Simón estaba inmóvil al pie de los escalones, con el setter al lado, mirándolos con la desdentada boca abierta. El viejo Bayard cogió un palo del montón de leña y golpeó a Caspey, que cayó fulminado a los pies de su padre.

—Ahora ya puedes ir a ensillar la yegua —dijo.

Simón ayudó a su hijo a levantarse y lo fue guiando, un poco tambaleante, hacia el establo, y también en busca de un sitio donde no se pudiera oír lo que hablaran, mientras el setter los contemplaba con sesudo interés.

—Ya te dije que esas ideas nuevas de la guerra no iban a funcionar en este sitio —le explicó Simón con tono enojado—. Más vale que le des gracias a Dios por esa cabeza tan dura que tienes.
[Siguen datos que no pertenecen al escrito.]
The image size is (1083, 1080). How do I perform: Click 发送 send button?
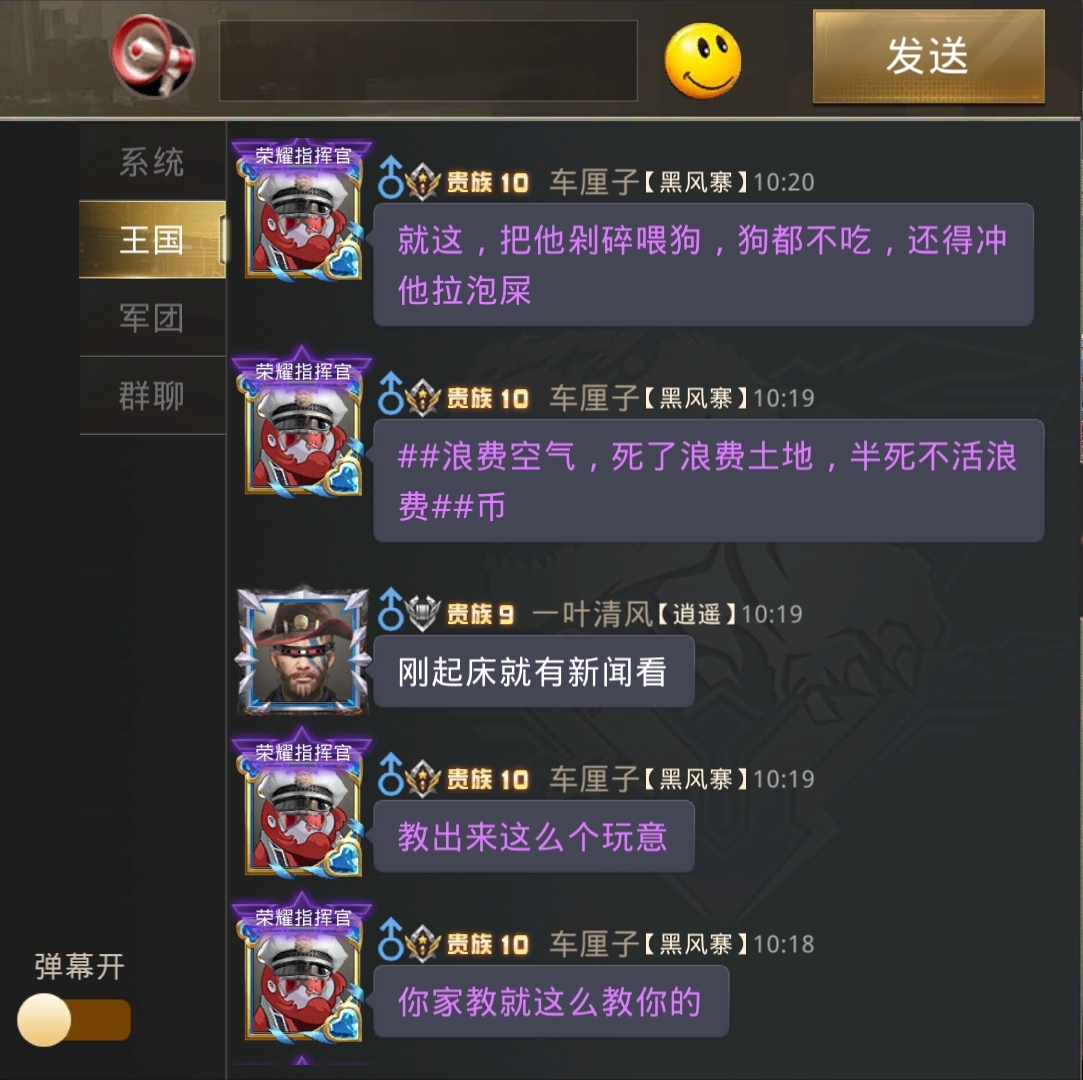click(x=928, y=57)
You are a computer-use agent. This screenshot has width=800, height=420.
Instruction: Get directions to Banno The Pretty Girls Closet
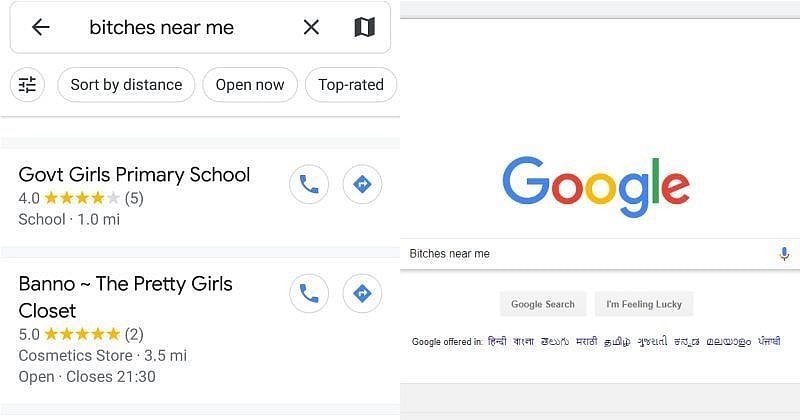(362, 294)
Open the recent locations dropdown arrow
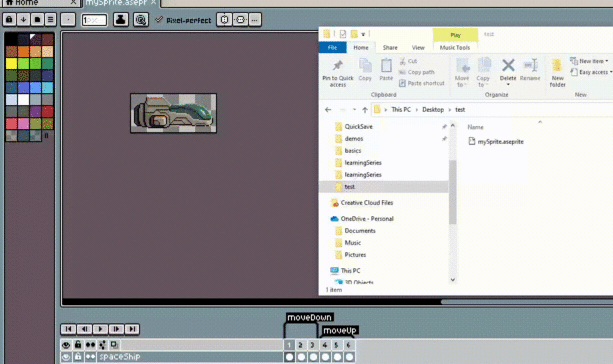Image resolution: width=613 pixels, height=364 pixels. pos(354,110)
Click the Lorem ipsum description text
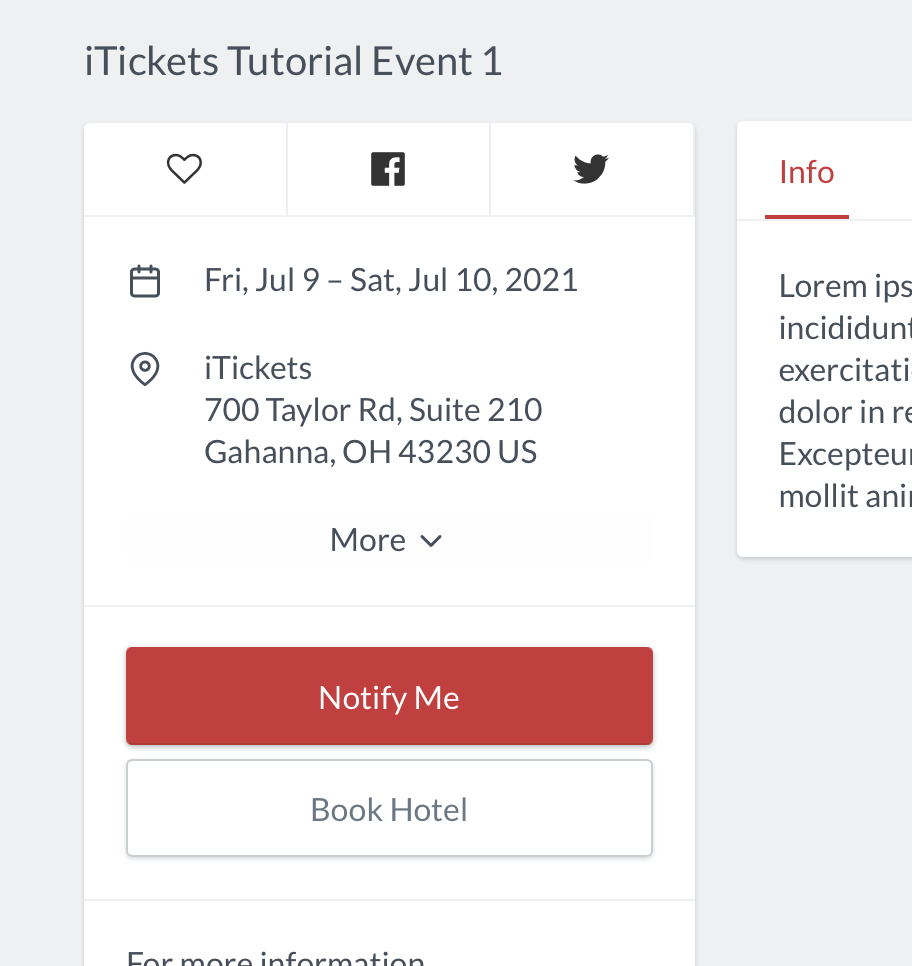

Vete a ensillar la yegua y guárdate tus discursos sobre la libertad de los negros para la gente de la ciudad: quizá a ellos no les parezcan mal. De todas formas, ¿para qué queremos la libertad los negros? ¿No tenemos ya todos los blancos que podemos aguantar?

Aquella noche, durante la cena, el viejo Bayard miró fijamente a su nieto desde el otro lado del cordero asado.

—Will Falls me ha dicho que lo adelantaste esta mañana en la colina del asilo yendo a más de cuarenta millas por hora.

—Cuarenta bobadas —dijo Miss Jenny con presteza—; eran cincuenta y cuatro. Precisamente iba yo mirando el… ¿cómo se llama, Bayard? el cuentakilómetros.

El anciano inclinó un poco la cabeza, viendo cómo le temblaban las manos mientras empuñaba el cuchillo y el tenedor de trinchar; oyendo —bajo la servilleta que se sujetaba con el chaleco— cómo los latidos de su corazón se debilitaban y hacían demasiado rápidos; y sintiendo los ojos de Miss Jenny fijos en él.

—Bayard —dijo con voz inquisitiva—. ¿Qué es eso que tienes en la cara?

El anciano se levantó tan de repente que la silla cayó para atrás con gran estruendo, y después salió de la habitación ciegamente, temblándole las manos y el corazón latiéndole cada vez más de prisa.